• _SELECTED TEXT_

%%

Over time, disgust evolved into a moral emotion — we perceive conduct that disgusts us as being immoral conduct. … In addition to religious beliefs (which themselves may have evolved from the “moral emotion” of disgust), the “moral emotion” of disgust may explain why public sentiments about homosexuality are so strong, negative, and pervasive.

Morality grew out of everyday life. Human beings had to learn to survive in a dirty world filled with dangerous germs. Many early religious rites grew out of the concept of cleanliness; cleanliness is what separates us from the animals. Consequently, the notion of purity versus impurity looms large as a religious metaphor. Think of the ancient purification rituals required before entering temples. And Yom Kippur, the most important Jewish holiday, involves purifying oneself from sin.

Cleanliness is also a way to stratify society: the “clean” versus the “unclean.” Many traditional social systems, particularly in the East, had a class of people called “untouchables”; they were usually the people who worked in dirty occupations, such as those involving the butchering of animals or the handling and removal of feces. Fear of contagion led the “higher” people to protect themselves from these “lower” people through separation. The impure had to be cast out of society, lest they contaminate those who were pure. (See also: scapegoat.) Impurity was naturally contagious.

Over time, these ideas and fears about uncleanliness, contamination and contagion merged with concepts that had other origins, coalescing into religion and religious morality. Although they’re associated with religion, these particular concepts grew out of physical fears.

Since sexual behavior is a prime vector for “contaminating” oneself with another person’s bodily fluids — sweat, saliva, semen, vaginal fluids — it’s often associated with disgust. Throw in anal sex — and, today, the fear of AIDS — and gay men become a particularly strong object of disgust. (There’s also the male fear of being de-masculinized and the way homosexuality upsets traditional gender roles, which Redding doesn’t really discuss.)

What’s really fascinating is a study Redding cites in which subjects were hynotized to think of certain ordinary words with disgust, such as “take.” When the subjects then read sentences containing that word, they saw the otherwise neutral actions described therein as disgusting. When the sentences described transgressive actions, the subjects saw those actions as more morally wrong when the sentence contained the special word than when it didn’t.

Redding states that this and other experiments “make[] a very compelling case that many moral judgments, including those relating to sexuality, are not the product of a deliberate, rational thought process that involves weighing and evaluating competing arguments. Rather, such judgments are made intuitively, emotionally, rapidly, and largely outside of conscious awareness. These intuitive reactions, which arise from conditioned emotional responses to situations and stimuli, are provided with post-hoc rationalizations. Moral reasoning is ’employed only to seek confirmation of preordained conclusions.’ ”

%%

• _EXTRACTED INFORMATION_
%%

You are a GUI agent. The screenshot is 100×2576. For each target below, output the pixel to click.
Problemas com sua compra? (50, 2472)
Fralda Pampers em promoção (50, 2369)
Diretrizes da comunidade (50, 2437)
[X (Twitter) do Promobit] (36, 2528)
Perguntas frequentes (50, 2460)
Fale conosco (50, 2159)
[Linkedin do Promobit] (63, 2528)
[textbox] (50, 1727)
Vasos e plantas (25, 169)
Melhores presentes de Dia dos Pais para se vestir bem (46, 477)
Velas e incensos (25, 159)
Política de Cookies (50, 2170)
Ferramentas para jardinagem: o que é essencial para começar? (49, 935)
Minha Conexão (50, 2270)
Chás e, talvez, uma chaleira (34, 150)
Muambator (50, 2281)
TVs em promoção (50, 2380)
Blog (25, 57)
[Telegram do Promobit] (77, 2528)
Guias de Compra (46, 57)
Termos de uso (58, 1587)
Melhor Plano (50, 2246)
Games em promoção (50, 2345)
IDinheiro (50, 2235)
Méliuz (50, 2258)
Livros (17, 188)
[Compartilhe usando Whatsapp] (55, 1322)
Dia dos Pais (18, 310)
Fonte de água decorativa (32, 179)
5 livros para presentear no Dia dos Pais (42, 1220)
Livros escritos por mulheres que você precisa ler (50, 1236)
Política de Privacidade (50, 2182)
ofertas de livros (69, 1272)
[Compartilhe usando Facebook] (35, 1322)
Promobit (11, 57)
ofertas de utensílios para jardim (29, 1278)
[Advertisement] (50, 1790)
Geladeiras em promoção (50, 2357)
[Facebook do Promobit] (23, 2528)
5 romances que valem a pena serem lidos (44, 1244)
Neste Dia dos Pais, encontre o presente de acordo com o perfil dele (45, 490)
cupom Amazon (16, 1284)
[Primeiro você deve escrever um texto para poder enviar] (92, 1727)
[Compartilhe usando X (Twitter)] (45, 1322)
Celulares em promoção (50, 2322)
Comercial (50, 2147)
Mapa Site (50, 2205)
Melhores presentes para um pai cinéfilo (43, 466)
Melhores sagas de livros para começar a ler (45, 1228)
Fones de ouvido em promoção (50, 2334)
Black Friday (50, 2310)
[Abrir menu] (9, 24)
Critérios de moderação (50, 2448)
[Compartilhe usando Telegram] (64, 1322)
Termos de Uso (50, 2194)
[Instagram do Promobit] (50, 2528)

%%

• _REQUIRED TASK_
Answer these about the text on disgust and morality:
(a) Which holiday does the text call the most important Jewish holiday, and what does it involve?
(b) What kinds of dirty occupations did the people called "untouchables" usually work in?
(c) In the study Redding cites, what ordinary word is given as an example of one that subjects were hypnotized to think of with disgust?
The records are separate material and have nothing to do with the text on disgust and morality.

• _THE SOLUTION_
(a) Yom Kippur, which involves purifying oneself from sin.
(b) Occupations such as butchering animals or handling and removing feces.
(c) "Take."